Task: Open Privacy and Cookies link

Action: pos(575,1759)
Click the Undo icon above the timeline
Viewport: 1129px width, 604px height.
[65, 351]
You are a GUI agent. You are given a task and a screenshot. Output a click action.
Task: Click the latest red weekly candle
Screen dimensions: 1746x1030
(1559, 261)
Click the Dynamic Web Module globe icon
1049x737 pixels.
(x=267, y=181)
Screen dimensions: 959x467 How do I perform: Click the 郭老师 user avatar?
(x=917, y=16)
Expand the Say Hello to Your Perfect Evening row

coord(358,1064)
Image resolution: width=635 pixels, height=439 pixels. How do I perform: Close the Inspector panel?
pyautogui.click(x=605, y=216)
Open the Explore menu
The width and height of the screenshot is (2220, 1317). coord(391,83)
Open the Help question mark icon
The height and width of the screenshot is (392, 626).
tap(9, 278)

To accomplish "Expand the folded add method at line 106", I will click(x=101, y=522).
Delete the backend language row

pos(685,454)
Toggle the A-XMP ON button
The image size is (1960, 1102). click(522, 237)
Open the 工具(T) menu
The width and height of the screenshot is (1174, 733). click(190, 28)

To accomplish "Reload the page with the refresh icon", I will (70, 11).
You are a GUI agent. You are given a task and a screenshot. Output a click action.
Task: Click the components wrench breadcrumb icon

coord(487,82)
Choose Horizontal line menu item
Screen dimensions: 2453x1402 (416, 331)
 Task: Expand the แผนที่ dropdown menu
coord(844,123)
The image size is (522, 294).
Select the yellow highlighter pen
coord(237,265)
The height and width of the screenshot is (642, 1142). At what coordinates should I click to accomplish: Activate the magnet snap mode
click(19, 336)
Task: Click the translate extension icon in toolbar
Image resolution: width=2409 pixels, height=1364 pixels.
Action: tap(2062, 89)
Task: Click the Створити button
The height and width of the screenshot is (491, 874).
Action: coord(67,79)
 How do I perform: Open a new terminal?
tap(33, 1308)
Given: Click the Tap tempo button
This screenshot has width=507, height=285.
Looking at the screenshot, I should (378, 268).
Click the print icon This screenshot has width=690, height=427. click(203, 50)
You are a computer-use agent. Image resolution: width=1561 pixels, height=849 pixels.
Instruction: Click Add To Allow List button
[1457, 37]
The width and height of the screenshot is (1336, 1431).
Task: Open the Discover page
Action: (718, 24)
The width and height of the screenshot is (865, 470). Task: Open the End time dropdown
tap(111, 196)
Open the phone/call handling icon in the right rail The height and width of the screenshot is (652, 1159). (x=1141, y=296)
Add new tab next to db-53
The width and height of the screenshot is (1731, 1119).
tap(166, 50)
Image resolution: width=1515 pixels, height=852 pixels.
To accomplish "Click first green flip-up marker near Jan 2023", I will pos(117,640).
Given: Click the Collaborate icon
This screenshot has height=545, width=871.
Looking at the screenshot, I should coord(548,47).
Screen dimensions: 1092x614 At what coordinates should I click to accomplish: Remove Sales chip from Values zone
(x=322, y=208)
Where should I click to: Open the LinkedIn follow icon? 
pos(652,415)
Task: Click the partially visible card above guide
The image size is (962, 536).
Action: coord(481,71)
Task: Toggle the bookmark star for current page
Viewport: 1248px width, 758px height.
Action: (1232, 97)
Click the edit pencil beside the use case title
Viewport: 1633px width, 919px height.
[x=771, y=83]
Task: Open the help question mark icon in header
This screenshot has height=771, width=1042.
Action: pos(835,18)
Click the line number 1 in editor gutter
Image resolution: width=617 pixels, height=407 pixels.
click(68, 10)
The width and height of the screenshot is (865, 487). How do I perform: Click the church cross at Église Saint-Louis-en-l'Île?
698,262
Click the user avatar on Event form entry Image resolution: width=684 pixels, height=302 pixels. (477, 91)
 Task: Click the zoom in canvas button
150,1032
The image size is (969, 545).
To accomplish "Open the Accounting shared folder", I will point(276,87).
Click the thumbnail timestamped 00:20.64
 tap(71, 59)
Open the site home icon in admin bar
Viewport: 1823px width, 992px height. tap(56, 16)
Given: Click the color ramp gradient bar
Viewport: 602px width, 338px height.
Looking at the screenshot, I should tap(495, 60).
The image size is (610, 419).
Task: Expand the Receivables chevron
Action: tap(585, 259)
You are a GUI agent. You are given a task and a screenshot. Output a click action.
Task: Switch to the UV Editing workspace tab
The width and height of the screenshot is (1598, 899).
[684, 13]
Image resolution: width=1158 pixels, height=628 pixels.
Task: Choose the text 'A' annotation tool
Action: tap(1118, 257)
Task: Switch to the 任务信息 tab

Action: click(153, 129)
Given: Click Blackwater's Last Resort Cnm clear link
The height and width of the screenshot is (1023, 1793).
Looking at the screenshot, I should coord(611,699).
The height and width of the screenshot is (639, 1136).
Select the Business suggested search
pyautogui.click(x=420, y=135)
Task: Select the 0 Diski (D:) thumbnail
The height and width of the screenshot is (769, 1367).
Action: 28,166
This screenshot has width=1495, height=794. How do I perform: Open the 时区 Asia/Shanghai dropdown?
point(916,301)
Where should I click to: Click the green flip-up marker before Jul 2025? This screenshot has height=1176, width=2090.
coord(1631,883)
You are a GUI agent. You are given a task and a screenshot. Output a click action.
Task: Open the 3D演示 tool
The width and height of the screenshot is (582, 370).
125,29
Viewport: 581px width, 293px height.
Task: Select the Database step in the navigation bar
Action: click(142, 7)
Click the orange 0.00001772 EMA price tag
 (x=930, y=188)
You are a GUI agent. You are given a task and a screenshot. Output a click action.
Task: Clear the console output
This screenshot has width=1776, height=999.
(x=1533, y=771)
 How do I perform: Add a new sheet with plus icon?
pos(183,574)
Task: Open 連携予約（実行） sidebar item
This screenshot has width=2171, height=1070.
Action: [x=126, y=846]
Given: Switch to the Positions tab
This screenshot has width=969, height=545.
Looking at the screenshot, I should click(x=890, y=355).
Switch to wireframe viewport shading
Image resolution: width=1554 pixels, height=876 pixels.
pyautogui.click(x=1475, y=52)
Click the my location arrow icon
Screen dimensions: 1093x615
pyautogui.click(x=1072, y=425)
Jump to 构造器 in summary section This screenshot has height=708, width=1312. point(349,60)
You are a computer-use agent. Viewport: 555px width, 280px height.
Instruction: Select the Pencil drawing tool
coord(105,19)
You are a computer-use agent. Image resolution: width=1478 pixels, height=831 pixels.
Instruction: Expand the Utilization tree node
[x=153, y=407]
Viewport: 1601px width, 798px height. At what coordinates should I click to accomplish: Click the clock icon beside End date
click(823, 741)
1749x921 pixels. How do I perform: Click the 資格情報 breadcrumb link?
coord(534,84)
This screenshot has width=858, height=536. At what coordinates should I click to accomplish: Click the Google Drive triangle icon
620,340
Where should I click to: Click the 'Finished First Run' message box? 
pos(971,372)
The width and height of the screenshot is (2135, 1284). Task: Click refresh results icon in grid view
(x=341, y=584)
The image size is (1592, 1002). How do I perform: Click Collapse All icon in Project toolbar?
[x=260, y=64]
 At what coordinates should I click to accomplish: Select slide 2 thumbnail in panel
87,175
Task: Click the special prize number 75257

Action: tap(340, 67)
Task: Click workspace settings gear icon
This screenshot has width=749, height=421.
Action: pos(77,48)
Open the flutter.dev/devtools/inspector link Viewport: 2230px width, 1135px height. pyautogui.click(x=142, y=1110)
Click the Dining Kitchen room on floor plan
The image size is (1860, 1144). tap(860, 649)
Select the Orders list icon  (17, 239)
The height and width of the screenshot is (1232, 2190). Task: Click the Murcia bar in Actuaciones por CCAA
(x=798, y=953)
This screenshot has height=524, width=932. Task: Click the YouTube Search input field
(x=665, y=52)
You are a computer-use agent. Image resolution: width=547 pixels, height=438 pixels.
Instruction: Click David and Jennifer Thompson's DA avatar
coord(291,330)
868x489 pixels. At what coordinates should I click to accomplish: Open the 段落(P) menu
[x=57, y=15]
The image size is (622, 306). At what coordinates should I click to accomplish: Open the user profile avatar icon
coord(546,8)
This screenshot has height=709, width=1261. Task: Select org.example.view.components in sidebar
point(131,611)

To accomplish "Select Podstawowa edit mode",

--------------------

Problem to solve:
Search the entries for the word "computer" and pick out every line that holds it.

Your response:
You are a computer-use agent. Image resolution: width=1561 pixels, height=849 pixels.
You are a computer-use agent. Viewport: 555px width, 280px height.
You are a computer-use agent. Image resolution: width=1478 pixels, height=831 pixels.
You are a computer-use agent. Image resolution: width=547 pixels, height=438 pixels.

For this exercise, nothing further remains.